By Jon Fortt
September 12, 2007

It was a convincing argument a few years ago, when the iPod was young and the world doubted people would pay for music tracks they could easily pirate for free: Apple (AAPL) CEO Steve Jobs insisted that iTunes prices needed to be fixed at $.99 per song to keep people coming back.

Later, the same went for TV shows: $1.99 a pop, Jobs said, no exceptions.

But is it time for Apple to rethink that position – at least for video?

News Corp. (NWS) President Peter Chernin obviously thinks so. The chief of the company that offers shows such as 24 and Prison Break on iTunes offered a subtle warning to Apple this week about its video policies. Speaking to a Reuters reporter in Poland, Chernin said that while “right now we have a perfectly good relationship with Apple,” the pricing issue isn’t going away. “We’re the ones who should determine what the fair price for our product is, not Apple,” he said.The warning shot comes days after NBC Universal (GE) had an uncomfortable public spat with Apple over pricing in the iTunes Store. First NBC leaked news that it would pull next season’s shows from iTunes. Apple responded on August 31 with a statement that NBC made unreasonable demands – NBC wanted to double the wholesale price it charges Apple for the content.

Chernin has a point. Lost in the drama is the question of why Apple cares what NBC, Fox, or any other network charges for video. If NBC executives want to raise prices above those of the other networks, why not let them? If the price is too high, as Apple contends, the result will be that customers will buy shows from rival networks instead. But if NBC finds that consumers are willing to pay the higher price, the higher profit margins should make both NBC and Apple happy.

The tension is growing as iTunes has made Apple the third-largest U.S. music retailer behind Wal-Mart (WMT) and Best Buy (BBY). Because of Apple’s leadership in digital entertainment downloads, no one these days doubts that large numbers of consumers are willing to pay for digital content, as long as the customer experience is pleasant.

One thing the networks do doubt, however, is that Apple has their best financial interests at heart. Apple has not been shy about the fact that it does not make much profit selling content on the iTunes store; mainly, the company uses iTunes as a platform for selling more iPods. iPods, by contrast, tend to be enormously profitable – Apple typically makes better than 20 percent margins selling them. So while the networks maximize profits by selling shows for as much as consumers are willing to pay, Apple maximizes profits by selling network content for as little as it can get away with.

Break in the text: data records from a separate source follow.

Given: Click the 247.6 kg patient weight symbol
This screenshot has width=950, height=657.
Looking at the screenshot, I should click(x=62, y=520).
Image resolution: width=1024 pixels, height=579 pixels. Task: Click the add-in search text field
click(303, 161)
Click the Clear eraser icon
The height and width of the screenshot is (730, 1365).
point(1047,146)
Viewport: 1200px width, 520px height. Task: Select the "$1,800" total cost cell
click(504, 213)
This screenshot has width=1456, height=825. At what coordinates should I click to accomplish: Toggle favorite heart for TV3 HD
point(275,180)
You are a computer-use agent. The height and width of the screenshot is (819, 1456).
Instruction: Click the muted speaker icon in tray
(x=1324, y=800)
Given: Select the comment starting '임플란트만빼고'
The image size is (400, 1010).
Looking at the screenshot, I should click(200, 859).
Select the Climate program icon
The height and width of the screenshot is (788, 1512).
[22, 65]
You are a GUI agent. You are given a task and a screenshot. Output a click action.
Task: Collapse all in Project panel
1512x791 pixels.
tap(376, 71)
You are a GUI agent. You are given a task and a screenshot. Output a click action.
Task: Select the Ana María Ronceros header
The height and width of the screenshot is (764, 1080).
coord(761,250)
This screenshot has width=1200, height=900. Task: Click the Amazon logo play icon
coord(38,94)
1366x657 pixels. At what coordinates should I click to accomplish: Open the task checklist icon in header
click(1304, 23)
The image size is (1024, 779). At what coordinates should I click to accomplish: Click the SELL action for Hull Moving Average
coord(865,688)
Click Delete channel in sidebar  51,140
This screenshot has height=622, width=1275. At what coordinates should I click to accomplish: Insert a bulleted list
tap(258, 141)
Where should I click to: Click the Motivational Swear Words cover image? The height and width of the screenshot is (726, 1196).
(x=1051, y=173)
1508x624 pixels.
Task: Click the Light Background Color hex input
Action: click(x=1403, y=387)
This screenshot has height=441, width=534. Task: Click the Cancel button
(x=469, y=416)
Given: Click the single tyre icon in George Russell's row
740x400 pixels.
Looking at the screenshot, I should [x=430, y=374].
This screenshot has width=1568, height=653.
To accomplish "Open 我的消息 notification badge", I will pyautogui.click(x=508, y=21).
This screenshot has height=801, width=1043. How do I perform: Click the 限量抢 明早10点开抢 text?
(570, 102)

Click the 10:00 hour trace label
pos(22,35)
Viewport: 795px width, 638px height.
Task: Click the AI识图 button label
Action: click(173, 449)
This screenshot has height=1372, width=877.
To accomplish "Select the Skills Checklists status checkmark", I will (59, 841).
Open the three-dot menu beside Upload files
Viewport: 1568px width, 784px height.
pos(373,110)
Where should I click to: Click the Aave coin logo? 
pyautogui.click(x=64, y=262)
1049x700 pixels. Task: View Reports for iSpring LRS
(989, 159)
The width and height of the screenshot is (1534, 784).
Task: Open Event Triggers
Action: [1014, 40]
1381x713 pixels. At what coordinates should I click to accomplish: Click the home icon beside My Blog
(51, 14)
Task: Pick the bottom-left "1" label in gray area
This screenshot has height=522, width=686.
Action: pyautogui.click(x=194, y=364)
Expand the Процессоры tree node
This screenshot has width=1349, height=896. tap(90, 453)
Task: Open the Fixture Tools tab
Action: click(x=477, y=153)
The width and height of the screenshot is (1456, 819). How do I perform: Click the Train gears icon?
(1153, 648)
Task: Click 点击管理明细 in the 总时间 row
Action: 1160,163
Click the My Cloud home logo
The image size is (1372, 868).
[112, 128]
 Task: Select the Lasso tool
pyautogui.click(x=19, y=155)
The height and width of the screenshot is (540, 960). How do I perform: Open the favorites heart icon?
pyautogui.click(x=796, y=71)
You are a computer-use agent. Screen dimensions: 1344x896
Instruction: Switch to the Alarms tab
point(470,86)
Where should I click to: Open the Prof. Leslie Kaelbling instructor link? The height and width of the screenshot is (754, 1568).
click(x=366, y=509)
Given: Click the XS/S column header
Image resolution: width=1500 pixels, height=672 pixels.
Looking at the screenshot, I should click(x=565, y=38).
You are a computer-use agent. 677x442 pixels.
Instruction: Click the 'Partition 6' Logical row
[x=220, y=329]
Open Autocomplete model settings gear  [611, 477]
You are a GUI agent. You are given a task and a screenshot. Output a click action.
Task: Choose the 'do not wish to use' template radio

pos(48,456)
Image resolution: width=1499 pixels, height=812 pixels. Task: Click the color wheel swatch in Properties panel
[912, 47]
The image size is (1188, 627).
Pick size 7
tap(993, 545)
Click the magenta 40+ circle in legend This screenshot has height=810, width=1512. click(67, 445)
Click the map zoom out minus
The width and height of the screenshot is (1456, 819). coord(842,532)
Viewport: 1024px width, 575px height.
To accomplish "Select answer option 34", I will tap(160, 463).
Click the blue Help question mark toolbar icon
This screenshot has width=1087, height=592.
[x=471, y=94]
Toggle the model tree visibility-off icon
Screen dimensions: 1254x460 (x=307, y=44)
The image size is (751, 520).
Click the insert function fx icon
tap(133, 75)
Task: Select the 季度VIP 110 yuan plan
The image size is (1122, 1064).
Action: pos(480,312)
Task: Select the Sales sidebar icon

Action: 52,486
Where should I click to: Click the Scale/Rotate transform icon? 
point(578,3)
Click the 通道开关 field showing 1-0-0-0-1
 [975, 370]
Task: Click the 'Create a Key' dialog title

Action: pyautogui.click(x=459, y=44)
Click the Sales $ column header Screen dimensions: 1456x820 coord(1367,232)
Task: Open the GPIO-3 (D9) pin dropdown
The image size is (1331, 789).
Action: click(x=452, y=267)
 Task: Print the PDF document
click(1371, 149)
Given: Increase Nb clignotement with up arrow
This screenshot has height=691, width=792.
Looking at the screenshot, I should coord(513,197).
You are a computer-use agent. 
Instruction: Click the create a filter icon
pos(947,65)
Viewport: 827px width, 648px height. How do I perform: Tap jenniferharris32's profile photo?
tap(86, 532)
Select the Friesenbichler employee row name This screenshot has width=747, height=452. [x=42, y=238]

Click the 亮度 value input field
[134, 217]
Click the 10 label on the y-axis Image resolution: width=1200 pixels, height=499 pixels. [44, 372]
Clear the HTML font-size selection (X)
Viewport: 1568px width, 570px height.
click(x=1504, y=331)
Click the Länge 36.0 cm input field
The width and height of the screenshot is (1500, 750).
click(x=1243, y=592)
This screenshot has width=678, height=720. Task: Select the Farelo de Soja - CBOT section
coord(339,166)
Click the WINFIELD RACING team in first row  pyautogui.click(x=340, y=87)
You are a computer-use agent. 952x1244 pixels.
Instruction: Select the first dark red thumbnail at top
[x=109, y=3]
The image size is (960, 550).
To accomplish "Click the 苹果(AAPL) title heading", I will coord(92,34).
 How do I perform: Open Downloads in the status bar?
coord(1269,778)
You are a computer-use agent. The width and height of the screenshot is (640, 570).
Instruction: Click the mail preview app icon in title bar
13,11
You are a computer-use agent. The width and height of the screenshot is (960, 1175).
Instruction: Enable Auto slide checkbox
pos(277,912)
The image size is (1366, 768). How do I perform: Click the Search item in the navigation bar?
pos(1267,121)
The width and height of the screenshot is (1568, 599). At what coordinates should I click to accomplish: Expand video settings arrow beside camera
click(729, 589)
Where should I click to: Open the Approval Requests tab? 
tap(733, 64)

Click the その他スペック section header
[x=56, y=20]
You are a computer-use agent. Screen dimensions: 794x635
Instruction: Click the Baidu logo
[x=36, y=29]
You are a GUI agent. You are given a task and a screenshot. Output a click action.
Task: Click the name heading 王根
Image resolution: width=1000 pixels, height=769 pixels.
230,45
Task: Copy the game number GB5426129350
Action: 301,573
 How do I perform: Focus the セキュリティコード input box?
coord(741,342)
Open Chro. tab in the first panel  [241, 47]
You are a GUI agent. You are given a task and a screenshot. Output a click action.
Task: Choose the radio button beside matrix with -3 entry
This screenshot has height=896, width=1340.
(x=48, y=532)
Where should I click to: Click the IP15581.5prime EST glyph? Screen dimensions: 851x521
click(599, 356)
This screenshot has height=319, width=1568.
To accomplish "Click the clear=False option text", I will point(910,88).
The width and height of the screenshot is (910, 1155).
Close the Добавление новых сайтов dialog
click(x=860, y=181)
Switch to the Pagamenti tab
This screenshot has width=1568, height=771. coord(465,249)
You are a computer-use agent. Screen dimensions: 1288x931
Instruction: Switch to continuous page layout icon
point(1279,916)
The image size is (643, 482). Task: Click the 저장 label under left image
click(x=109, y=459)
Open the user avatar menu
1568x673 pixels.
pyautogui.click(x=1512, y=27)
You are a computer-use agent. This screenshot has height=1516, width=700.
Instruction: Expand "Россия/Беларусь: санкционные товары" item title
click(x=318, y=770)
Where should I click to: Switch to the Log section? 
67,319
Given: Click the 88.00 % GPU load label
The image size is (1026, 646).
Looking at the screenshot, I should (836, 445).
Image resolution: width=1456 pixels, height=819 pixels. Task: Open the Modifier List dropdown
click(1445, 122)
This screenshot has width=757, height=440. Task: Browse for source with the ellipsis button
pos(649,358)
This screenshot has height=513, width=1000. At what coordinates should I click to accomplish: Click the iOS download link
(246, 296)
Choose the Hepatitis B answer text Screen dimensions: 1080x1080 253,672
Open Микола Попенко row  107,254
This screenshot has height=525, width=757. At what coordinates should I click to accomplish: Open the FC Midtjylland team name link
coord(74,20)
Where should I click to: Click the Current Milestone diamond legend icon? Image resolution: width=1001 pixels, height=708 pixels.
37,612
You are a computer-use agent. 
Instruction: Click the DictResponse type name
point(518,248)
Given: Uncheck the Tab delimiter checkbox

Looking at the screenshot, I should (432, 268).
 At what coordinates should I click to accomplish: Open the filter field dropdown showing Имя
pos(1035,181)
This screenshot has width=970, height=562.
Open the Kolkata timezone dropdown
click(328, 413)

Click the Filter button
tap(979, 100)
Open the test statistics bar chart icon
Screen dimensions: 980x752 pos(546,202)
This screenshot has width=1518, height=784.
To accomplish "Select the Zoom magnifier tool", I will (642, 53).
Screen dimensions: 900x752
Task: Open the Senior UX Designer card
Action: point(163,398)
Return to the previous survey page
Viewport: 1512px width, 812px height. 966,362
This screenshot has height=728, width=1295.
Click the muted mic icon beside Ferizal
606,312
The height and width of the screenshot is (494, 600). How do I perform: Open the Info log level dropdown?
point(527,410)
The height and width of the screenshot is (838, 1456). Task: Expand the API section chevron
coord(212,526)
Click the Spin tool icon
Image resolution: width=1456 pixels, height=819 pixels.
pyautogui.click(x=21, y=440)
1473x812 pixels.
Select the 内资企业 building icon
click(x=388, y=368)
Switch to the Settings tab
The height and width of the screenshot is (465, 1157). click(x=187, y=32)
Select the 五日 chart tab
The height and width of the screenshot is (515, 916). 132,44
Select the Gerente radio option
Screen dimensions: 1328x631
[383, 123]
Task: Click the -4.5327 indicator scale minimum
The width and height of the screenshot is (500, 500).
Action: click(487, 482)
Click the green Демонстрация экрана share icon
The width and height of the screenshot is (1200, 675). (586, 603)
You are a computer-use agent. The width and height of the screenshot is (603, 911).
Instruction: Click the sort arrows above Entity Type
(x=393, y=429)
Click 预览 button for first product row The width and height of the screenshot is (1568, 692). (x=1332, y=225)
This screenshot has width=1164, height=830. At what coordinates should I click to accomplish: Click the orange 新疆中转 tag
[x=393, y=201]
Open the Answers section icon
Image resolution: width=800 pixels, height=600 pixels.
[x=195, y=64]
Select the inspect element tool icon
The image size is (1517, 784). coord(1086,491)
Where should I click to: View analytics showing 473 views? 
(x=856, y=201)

Apple’s newest iPod lineup gives the studios even more cause for concern. Now, for the first time, every iPod with the exception of the screen-less $79 shuffle plays video. Apple clearly sees video as an important selling point for this latest batch of iPods – which means it needs to get consumers more excited about downloading it. The studios can see the dollar signs in Apple’s eyes, and they see Apple’s profit coming at their expense.

Who knows? Maybe Apple’s right about the pricing of video downloads. But unless Steve Jobs & Co. allow the networks to figure that out for themselves, they risk alienating the iPod’s most powerful video allies.